### WHAT TO DO
- 1) List every reference number in square brackets that the Markov matrix page cites, in the order each first appears.
- 2) In the Markov matrix page, restate the stretch from "Our goal is" through "are very welcome.", swapping "archive" for "collection".
━━ PASSAGE GIVEN ━━
Structured Markov Matrix Market



The web-page contains solution programs and example models for structured Markovian modeling. The examples have been published in the literature over the last two or three decades. All models are structured which means that they are composed of several interacting subcomponents of the model. For each model the generator matrix is available as a set of matrices that allow one to represent the transition matrix in compact form as a hierarchical sum Kronecker product of small matrices. This format is used as input for the solution programs which are also made available. The idea of representing generator matrices in this form is for examples described in [1]. Details on the formats used to store sparse matrices and structured matrices can be found in [3]. In some cases, also a sparse representation of the whole matrix is given too. The sparse matrix format is described in [2] and may be used as input for sparse matrix solvers to compare them with the structured approaches.

Our goal is to make available an archive of examples that can be used to test numerical solvers for Markov chains and to compare their performance. Any suggestions for additional examples or changes are very welcome.

Example matrices

The following examples have been published in the literature and used in several studies as benchmark models (see [5] and [6] for the use of our own methods on the benchmarks).

MSMQ-System

The multi-server multi-queue (MSMQ) system has been introduced in [7], a structured description of the model variant that is used here can be found in [6]. We consider three versions of the model here:

  1. A small version with 3 queues. The resulting Markov chain has 1,020 states and the sparse matrix description contains 3,969 non-zero entries excluding diagonal elements. The structured description can be downloaded here, the sparse matrix representation here.

  2. A medium sized version with 5 queues. The resulting Markov chain has 42,880 states and the sparse matrix description contains 235,680 non-zero entries excluding diagonal elements. The structured description can be downloaded here, the sparse matrix representation here.
━━━
━━ SUPPLIED DATA ━━
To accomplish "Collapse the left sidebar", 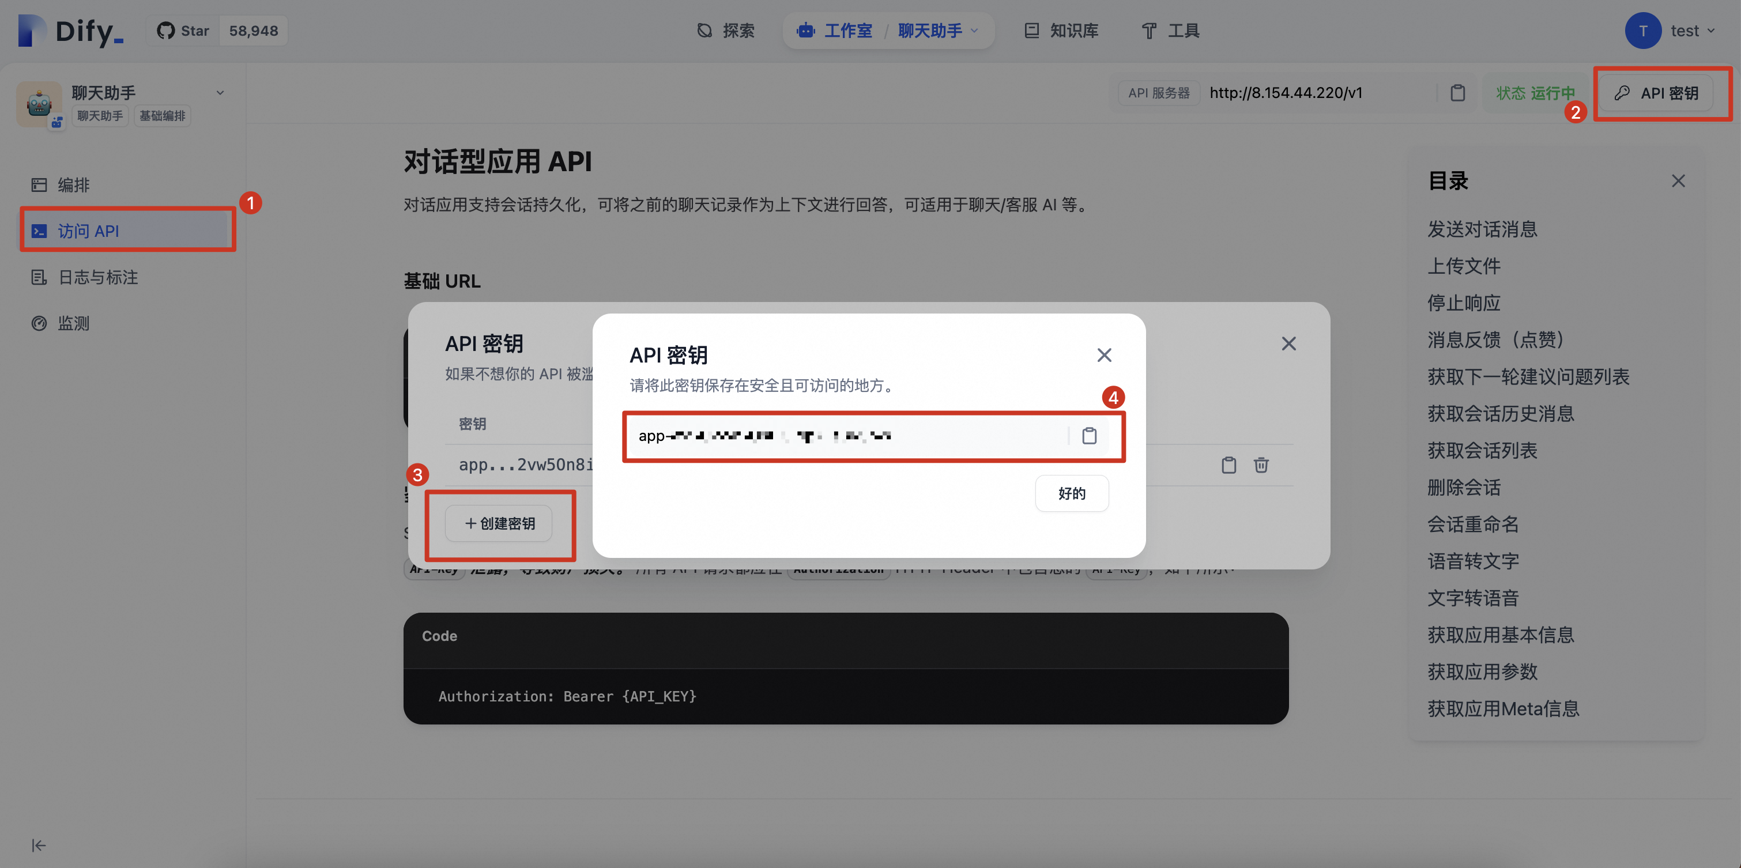I will (39, 845).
━━━
### FULL ANSWERS
- 1) [1], [3], [2], [5], [6], [7]

- 2)
Our goal is to make available an collection of examples that can be used to test numerical solvers for Markov chains and to compare their performance. Any suggestions for additional examples or changes are very welcome.